- [Written problem a]
Answer these from the synthetic risk transfer article:
(i) How large a hit did Commerzbank take over Wirecard?
(ii) How much in assets has been synthetically securitised globally since 2016?
(iii) What kind of loans have recent United States transactions centred on?

Start of Supplied text

Inside Wall Street’s booming $1tn ‘synthetic risk transfer’ phenomenon

When Wirecard went belly up a few years ago, Deutsche Bank ended up with a loss of just €18mn — miraculously little for a bank that had up until then made a habit of ambling into nearly every major financial cow pie in the world.

And this had been a giant pile of manure right on its own doorstep. Deutsche had previously underwritten Wirecard bonds, arranged loans for the company, and handed its chief executive a giant margin loan. Fellow German lender Commerzbank took a €175mn hit.

How did Deutsche manage to avoid this doo-doo? FT Alphaville gathers that it was probably at least partly thanks to something known as a “synthetic risk transfer” — one of the hottest bits of high-octane financial engineering these days. Deutsche Bank declined to comment.

In SRTs, a bank offloads some or all of the risks of some of its loans to ease how much capital it has to set aside for regulatory purposes. The loans remain on the bank’s balance sheet, but the buyer of an SRT typically promises to cover a chunk of the losses if the loans go bad. The buyers are investors such as insurance companies, hedge funds and (increasingly) private credit funds, which take on the risk in exchange for a fee.

In a sign that SRT has finally arrived in the big leagues, the exotic form of securitisation received the IMF Global Financial Stability Report treatment in October. In a breakout box the fund’s analysts said (FTAV’s emphasis below):

An increasing number of banks around the world have begun using synthetic risk transfers (SRTs) to manage credit risk and lower capital requirements. SRTs move the credit risks associated with a pool of assets from banks to investors through a financial guarantee or credit-linked notes while keeping the loans on banks’ balance sheets. Through this credit protection, banks can effectively claim capital relief and reduce regulatory capital charges.

However, the transactions can generate risks to financial stability that need to be assessed and monitored. Globally, more than $1.1 trillion in assets have been synthetically securitised since 2016, of which almost two-thirds were in Europe.

In the United States, activity picked up in 2023 and is expected to accelerate further because the regulatory landscape has become clearer. In Europe, corporate and small- and medium-enterprise lending, a well known and stable loan category for investors, backs up most of the issuance; recent transactions in the United States have centred on retail loans, particularly automobile loans. In Europe, issuers of SRTs include global systemically important banks and large banks, whereas in the United States, regional banks issue SRTs as well.

As the IMF report hints at, SRTs sit at the heart of the burgeoning private credit-bank nexus. In fact, while they are on some levels competitors, SRTs are central to how they can often work together, and help explain why we’re seeing more tie-ups between the $3tn private credit industry and the traditional banking industry.

End of Supplied text
Start of Given data

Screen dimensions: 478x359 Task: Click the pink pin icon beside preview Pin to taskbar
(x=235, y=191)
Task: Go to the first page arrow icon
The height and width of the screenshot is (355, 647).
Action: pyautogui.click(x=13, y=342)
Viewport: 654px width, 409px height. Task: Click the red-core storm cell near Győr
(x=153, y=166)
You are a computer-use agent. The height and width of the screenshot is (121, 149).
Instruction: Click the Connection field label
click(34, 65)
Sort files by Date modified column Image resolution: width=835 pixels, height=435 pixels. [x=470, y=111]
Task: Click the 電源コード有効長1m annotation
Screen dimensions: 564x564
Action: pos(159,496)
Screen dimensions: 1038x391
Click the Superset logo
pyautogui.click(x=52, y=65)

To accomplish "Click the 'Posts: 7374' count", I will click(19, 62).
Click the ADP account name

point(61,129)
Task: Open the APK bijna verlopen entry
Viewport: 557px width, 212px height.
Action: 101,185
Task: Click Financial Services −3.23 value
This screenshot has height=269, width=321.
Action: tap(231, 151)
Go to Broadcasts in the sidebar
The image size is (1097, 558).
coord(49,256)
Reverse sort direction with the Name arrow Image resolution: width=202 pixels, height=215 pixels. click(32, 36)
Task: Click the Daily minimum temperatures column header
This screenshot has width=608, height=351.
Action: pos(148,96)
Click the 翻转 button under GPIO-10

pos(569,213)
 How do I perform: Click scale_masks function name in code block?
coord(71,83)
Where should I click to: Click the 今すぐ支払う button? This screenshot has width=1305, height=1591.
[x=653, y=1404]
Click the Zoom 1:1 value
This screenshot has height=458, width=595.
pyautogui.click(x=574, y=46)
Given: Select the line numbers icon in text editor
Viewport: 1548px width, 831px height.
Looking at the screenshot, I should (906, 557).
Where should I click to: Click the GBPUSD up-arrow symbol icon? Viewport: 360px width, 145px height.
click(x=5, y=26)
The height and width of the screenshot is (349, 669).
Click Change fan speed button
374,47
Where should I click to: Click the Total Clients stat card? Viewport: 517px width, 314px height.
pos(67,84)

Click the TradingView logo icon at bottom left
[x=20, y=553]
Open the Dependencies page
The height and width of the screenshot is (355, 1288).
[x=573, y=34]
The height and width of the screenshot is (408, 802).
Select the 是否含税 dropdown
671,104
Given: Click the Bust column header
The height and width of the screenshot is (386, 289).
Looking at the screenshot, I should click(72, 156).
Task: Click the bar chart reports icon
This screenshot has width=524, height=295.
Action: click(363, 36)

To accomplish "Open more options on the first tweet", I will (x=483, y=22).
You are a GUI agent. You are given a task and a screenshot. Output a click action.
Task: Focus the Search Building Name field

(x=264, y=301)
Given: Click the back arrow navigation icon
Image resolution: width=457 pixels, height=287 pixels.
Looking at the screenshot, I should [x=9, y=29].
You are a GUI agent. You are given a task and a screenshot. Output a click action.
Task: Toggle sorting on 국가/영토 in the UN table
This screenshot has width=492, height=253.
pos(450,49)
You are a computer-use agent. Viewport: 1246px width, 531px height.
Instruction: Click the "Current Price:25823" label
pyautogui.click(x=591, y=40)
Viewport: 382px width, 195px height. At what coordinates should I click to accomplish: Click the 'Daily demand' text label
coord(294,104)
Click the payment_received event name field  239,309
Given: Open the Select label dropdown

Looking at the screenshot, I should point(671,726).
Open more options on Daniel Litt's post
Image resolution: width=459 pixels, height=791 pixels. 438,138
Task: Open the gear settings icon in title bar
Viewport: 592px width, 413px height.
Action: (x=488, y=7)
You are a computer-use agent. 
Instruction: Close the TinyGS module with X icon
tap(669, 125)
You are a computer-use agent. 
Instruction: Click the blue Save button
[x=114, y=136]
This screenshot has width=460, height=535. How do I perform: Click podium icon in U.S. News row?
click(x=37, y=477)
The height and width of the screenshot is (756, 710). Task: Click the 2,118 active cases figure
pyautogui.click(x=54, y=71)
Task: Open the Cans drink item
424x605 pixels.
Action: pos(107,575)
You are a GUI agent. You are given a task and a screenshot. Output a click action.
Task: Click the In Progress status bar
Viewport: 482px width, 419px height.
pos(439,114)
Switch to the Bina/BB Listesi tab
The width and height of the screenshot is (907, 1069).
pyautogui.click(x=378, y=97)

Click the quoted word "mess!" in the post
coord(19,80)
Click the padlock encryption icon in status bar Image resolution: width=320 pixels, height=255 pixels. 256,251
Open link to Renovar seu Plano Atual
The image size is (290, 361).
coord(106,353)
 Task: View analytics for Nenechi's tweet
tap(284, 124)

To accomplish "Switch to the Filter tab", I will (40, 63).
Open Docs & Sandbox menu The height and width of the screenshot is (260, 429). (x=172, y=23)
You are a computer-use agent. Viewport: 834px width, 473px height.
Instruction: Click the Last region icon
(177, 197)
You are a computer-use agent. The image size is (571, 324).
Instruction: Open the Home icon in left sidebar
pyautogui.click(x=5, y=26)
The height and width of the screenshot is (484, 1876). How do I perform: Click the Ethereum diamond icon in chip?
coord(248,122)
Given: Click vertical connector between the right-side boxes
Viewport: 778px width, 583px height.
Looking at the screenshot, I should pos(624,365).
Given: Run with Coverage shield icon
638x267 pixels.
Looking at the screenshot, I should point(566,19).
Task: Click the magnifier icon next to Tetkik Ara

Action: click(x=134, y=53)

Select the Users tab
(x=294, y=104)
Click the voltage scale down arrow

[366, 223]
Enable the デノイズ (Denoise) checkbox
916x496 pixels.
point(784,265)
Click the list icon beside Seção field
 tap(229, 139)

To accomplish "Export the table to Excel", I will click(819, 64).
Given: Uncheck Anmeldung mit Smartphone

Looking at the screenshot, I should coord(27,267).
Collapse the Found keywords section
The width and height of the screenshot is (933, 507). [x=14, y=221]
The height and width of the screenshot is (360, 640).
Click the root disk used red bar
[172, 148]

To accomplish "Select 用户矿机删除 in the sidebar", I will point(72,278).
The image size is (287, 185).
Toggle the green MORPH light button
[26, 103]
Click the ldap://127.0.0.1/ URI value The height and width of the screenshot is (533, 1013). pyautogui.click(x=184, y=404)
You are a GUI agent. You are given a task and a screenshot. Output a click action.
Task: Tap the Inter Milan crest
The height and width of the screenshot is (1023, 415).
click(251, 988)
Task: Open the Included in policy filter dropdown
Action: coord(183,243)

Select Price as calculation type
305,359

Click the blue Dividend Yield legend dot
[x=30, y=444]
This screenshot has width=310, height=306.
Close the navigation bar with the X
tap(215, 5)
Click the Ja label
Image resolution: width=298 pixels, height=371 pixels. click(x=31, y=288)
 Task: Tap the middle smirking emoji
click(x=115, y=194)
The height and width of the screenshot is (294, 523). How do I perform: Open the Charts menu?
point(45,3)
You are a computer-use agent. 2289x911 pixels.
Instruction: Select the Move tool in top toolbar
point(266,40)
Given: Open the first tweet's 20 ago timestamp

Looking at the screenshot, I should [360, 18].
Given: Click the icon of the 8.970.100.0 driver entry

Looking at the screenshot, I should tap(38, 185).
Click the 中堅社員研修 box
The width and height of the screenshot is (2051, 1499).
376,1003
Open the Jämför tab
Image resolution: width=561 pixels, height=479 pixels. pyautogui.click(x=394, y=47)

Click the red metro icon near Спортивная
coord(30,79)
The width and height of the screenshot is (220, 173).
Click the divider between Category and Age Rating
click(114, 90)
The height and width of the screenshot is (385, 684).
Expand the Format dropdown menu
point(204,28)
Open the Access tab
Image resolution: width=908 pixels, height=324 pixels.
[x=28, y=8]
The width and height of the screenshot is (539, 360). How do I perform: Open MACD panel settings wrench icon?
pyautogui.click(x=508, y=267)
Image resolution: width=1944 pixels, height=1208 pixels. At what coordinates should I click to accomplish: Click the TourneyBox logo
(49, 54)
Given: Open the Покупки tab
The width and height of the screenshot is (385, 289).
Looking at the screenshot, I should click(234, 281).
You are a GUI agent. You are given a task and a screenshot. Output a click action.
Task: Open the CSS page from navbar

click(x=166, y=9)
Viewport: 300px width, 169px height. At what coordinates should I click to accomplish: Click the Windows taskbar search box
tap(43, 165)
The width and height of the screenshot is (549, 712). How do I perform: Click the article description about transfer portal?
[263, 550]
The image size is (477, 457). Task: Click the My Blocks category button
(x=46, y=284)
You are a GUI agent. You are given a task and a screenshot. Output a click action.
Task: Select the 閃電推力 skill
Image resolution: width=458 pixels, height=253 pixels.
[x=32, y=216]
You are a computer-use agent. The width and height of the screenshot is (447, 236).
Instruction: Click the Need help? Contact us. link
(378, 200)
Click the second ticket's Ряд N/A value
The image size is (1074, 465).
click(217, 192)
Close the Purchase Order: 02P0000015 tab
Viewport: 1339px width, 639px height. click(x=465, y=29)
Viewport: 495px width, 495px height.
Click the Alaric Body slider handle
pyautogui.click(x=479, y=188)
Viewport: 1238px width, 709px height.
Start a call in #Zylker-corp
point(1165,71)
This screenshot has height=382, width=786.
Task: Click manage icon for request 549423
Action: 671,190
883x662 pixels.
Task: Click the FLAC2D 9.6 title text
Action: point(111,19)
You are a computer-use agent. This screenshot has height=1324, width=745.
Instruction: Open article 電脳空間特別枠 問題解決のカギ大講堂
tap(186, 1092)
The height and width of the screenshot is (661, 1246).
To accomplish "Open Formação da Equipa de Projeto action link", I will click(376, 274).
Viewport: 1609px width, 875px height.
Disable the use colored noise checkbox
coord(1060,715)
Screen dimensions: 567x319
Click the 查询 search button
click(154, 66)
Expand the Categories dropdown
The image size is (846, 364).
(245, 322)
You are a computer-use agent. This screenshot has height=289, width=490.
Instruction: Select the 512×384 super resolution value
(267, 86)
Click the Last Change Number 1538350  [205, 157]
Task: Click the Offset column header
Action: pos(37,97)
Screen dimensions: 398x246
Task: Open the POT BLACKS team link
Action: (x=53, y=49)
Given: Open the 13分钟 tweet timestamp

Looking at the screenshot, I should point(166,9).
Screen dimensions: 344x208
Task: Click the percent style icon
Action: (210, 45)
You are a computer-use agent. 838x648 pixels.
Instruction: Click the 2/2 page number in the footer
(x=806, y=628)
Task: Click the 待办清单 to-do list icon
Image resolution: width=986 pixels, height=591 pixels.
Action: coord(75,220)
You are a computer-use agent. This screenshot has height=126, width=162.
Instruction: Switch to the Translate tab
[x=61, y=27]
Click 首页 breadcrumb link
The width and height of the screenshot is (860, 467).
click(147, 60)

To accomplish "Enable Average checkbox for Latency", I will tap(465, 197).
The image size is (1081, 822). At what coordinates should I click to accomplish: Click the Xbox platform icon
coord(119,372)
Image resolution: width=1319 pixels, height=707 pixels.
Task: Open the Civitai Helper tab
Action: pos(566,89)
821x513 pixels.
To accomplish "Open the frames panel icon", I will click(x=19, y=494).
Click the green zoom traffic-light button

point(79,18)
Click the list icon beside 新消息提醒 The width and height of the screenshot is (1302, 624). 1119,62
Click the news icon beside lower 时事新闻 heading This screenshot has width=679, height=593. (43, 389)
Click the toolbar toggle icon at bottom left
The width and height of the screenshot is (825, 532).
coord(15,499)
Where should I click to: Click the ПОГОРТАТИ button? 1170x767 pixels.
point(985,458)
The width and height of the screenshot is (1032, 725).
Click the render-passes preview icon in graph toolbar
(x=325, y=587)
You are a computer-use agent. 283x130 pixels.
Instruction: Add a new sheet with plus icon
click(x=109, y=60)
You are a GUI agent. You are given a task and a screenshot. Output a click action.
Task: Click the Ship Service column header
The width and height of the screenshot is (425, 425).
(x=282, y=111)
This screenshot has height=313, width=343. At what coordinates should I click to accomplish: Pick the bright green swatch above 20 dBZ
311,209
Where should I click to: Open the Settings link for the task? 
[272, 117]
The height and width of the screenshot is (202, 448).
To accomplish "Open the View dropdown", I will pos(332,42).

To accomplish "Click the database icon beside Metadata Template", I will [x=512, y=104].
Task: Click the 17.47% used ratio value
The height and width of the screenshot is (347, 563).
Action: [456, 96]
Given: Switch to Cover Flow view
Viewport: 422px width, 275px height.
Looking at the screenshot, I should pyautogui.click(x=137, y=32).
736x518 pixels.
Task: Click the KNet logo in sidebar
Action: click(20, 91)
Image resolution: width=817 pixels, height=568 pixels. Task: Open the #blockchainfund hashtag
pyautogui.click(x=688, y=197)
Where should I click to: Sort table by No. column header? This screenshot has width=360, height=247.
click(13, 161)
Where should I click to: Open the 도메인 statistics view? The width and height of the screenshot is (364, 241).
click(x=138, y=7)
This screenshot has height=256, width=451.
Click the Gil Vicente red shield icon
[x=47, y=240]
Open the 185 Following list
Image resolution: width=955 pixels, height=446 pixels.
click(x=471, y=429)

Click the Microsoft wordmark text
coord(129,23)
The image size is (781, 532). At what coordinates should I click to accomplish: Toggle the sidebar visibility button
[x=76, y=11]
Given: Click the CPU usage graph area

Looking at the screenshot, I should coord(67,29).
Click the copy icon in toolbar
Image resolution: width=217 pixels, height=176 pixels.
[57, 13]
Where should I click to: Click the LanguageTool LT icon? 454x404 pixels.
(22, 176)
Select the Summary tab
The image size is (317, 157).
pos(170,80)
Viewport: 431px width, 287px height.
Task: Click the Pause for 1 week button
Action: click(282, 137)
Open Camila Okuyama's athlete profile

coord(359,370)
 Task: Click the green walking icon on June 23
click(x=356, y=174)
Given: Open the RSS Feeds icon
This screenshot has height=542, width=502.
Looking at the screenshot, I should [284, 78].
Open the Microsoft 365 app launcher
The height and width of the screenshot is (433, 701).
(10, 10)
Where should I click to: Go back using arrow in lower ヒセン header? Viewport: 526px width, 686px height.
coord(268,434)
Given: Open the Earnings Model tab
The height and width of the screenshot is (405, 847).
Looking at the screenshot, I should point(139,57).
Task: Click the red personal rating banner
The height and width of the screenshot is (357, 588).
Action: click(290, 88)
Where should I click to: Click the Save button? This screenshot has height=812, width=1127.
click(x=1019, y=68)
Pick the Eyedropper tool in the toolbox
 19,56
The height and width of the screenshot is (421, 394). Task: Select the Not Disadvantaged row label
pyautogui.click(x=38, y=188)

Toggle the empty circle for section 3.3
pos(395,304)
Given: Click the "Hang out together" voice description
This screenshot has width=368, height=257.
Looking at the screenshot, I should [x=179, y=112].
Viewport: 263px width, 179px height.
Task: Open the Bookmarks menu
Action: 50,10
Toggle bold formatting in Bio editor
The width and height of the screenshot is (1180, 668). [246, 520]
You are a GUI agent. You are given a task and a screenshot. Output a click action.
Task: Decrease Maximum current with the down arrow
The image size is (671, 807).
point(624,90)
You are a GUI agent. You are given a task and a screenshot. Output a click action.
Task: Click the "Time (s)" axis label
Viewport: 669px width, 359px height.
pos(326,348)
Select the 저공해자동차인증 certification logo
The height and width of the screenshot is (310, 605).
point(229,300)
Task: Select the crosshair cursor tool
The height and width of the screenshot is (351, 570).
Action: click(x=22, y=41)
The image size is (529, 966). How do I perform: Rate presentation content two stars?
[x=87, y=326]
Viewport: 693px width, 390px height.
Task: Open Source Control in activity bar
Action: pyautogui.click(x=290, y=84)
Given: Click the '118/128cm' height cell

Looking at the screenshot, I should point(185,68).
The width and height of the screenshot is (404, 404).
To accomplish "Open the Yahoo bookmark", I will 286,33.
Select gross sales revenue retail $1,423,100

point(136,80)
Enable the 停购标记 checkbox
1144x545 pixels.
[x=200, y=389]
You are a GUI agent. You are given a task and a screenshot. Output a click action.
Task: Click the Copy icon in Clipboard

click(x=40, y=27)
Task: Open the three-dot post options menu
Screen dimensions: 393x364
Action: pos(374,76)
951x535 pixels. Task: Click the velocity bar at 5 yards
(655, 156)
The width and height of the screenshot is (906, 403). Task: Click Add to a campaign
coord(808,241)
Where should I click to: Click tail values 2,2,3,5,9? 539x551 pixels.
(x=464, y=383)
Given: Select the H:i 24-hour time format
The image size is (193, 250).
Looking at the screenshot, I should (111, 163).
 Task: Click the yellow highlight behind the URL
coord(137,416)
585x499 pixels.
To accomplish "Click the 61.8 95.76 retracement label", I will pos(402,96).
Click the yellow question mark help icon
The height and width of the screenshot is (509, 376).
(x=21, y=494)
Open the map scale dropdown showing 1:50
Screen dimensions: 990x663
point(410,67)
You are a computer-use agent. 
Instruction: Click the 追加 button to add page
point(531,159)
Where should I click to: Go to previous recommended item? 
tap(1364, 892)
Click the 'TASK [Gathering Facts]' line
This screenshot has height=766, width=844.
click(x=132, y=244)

End of Given data

- [Written problem b]
Rewrite the listing from its start through the line containing "pyautogui.click(x=52, y=65)", replacing "Screen dimensions" with "Display size" and keeping everything else unchanged.

- [Final answer a]
(i) €175mn.
(ii) More than $1.1 trillion.
(iii) Retail loans, particularly automobile loans.

- [Final answer b]
Display size: 478x359 Task: Click the pink pin icon beside preview Pin to taskbar
(x=235, y=191)
Task: Go to the first page arrow icon
The height and width of the screenshot is (355, 647).
Action: pyautogui.click(x=13, y=342)
Viewport: 654px width, 409px height. Task: Click the red-core storm cell near Győr
(x=153, y=166)
You are a computer-use agent. The height and width of the screenshot is (121, 149).
Instruction: Click the Connection field label
click(34, 65)
Sort files by Date modified column Image resolution: width=835 pixels, height=435 pixels. [x=470, y=111]
Task: Click the 電源コード有効長1m annotation
Display size: 564x564
Action: pos(159,496)
Display size: 1038x391
Click the Superset logo
pyautogui.click(x=52, y=65)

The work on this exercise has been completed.